Health Service still not careful with Covid patient data: report
Health service GGD still has issues dealing safely with people's data, De Gelderlander reports based on its own research. Former GGD employees can still access the health service's database, containing data on almost all Netherlands residents, from home over a month after their dismissal. And in at least one training class, the current data of a real person was used to teach new GGD employees, according to the newspaper.
This is after the GGD improved its data handling by order of the Dutch Data Protection Authority (AP). In January last year, GGD data sets containing millions of Netherlands residents' address details, phone numbers, and citizens' registration numbers were sold online. Employees could easily access the data and export it from the GGD systems.
The incident in which a real person's details - address, citizen registration number, email address, and even medical issues and medication use - were used in training happened at GGD Gelderland-Midden in December last year, a freelancer who was at the training said. A spokesperson for umbrella organization GGD GHOR Nederland told the Gelederlander it was an isolated incident. "This is not our usual way of doing things. Each training is given from a test environment with fictitious persons and data."
A former GGD employee told the newspaper that they could still log into the GGD's coronavirus systems at least a month and a half after they left the service. They could view whatever details they wanted from their laptop at home. "Like the citizen service number and the email address, and that is a dangerous combination if you're in the mood."

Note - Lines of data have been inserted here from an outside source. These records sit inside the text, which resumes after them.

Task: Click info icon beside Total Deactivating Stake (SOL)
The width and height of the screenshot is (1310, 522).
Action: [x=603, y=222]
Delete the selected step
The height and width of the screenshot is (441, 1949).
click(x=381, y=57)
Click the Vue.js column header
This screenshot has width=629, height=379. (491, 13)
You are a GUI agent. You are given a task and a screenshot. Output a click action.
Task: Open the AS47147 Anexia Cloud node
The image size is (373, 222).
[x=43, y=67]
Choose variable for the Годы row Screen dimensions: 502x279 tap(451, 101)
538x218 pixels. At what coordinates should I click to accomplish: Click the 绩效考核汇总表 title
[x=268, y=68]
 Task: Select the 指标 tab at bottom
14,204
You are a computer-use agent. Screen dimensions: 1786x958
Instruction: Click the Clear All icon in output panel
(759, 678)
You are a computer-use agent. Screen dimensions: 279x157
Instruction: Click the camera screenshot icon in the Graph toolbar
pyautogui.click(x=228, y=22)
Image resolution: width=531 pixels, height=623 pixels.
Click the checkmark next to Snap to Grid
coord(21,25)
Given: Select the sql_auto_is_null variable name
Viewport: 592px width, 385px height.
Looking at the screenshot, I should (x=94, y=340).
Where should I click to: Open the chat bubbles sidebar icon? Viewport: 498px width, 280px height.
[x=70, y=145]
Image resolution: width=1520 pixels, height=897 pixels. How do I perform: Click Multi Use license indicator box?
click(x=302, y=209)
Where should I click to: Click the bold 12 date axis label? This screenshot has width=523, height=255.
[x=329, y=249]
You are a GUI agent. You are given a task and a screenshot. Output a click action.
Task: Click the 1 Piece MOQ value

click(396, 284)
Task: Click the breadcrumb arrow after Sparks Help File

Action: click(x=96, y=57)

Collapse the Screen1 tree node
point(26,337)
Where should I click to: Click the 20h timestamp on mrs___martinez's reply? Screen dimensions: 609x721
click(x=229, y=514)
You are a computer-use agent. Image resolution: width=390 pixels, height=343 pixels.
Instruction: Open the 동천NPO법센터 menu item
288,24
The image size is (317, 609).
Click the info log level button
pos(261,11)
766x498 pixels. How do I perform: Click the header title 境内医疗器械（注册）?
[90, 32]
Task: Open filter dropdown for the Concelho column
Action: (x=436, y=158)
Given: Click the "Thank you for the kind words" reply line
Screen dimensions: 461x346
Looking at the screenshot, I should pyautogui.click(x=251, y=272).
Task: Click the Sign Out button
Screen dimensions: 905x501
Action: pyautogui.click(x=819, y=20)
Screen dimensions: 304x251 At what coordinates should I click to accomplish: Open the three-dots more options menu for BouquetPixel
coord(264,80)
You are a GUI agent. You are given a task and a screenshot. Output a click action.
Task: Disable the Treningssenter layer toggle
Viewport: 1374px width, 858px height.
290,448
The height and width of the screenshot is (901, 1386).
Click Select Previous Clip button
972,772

AP told De Gelderlander that it is worrying that adjusting or withdrawing access to the GGD systems "does not always go well." The watchdog is also concerned by the fact that employees can access the GGD systems from home, with computers that aren't as well secured as the health service's.
The GGD told the newspaper that the issues stem from how quickly the health service had to scale up its operations for Covid-19 testing, vaccinations, and now booster shots. According to the spokesperson, temporary workers have less access to personal data than permanent workers, and they only see relevant data. "The medical data recorded during vaccinations are protected and not visible to employees who are involved in testing," the health service used as an example.
All workers also sign a confidentiality statement and must submit a Certificate of Good Conduct, the GGD said.